[[ Supplied entries open ]]

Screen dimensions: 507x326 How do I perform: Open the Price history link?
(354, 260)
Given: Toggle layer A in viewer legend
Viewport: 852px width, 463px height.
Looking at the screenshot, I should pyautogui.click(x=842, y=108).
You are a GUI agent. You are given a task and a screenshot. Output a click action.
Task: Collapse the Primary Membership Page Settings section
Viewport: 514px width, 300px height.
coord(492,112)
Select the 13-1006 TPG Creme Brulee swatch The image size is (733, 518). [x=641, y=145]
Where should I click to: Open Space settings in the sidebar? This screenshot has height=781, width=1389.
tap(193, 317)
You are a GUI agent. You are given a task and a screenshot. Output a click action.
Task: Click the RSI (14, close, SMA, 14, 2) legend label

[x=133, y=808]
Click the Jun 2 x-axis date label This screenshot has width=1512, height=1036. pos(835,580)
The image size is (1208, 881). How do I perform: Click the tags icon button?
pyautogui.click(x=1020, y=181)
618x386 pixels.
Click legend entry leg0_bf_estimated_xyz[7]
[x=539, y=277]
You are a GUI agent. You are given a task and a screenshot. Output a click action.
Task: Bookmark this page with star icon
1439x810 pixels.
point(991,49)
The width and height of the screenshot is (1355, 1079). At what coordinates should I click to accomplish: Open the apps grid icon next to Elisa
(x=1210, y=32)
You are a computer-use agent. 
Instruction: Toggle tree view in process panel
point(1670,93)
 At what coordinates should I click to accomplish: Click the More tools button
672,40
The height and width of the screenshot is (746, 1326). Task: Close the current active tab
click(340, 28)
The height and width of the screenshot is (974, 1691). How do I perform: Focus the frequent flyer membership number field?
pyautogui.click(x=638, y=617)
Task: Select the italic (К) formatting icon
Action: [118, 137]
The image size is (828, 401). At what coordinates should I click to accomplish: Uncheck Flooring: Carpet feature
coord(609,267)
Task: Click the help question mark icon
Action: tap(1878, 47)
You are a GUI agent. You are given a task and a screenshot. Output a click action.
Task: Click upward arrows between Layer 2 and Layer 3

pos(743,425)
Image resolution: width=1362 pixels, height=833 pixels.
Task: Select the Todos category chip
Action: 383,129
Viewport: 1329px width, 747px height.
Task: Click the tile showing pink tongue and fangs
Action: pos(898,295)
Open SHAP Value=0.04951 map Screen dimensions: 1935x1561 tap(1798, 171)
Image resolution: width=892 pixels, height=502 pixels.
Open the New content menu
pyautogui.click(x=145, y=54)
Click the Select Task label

[[ Supplied entries closed ]]

**Work request:** Your response should consist of the records, printed exactly.

**Response to this exercise:**
Screen dimensions: 507x326 How do I perform: Open the Price history link?
(354, 260)
Given: Toggle layer A in viewer legend
Viewport: 852px width, 463px height.
Looking at the screenshot, I should pyautogui.click(x=842, y=108).
You are a GUI agent. You are given a task and a screenshot. Output a click action.
Task: Collapse the Primary Membership Page Settings section
Viewport: 514px width, 300px height.
coord(492,112)
Select the 13-1006 TPG Creme Brulee swatch The image size is (733, 518). [x=641, y=145]
Where should I click to: Open Space settings in the sidebar? This screenshot has height=781, width=1389.
tap(193, 317)
You are a GUI agent. You are given a task and a screenshot. Output a click action.
Task: Click the RSI (14, close, SMA, 14, 2) legend label

[x=133, y=808]
Click the Jun 2 x-axis date label This screenshot has width=1512, height=1036. pos(835,580)
The image size is (1208, 881). How do I perform: Click the tags icon button?
pyautogui.click(x=1020, y=181)
618x386 pixels.
Click legend entry leg0_bf_estimated_xyz[7]
[x=539, y=277]
You are a GUI agent. You are given a task and a screenshot. Output a click action.
Task: Bookmark this page with star icon
1439x810 pixels.
point(991,49)
The width and height of the screenshot is (1355, 1079). At what coordinates should I click to accomplish: Open the apps grid icon next to Elisa
(x=1210, y=32)
You are a computer-use agent. 
Instruction: Toggle tree view in process panel
point(1670,93)
 At what coordinates should I click to accomplish: Click the More tools button
672,40
The height and width of the screenshot is (746, 1326). Task: Close the current active tab
click(340, 28)
The height and width of the screenshot is (974, 1691). How do I perform: Focus the frequent flyer membership number field?
pyautogui.click(x=638, y=617)
Task: Select the italic (К) formatting icon
Action: [118, 137]
The image size is (828, 401). At what coordinates should I click to accomplish: Uncheck Flooring: Carpet feature
coord(609,267)
Task: Click the help question mark icon
Action: tap(1878, 47)
You are a GUI agent. You are given a task and a screenshot. Output a click action.
Task: Click upward arrows between Layer 2 and Layer 3

pos(743,425)
Image resolution: width=1362 pixels, height=833 pixels.
Task: Select the Todos category chip
Action: 383,129
Viewport: 1329px width, 747px height.
Task: Click the tile showing pink tongue and fangs
Action: pos(898,295)
Open SHAP Value=0.04951 map Screen dimensions: 1935x1561 tap(1798, 171)
Image resolution: width=892 pixels, height=502 pixels.
Open the New content menu
pyautogui.click(x=145, y=54)
Click the Select Task label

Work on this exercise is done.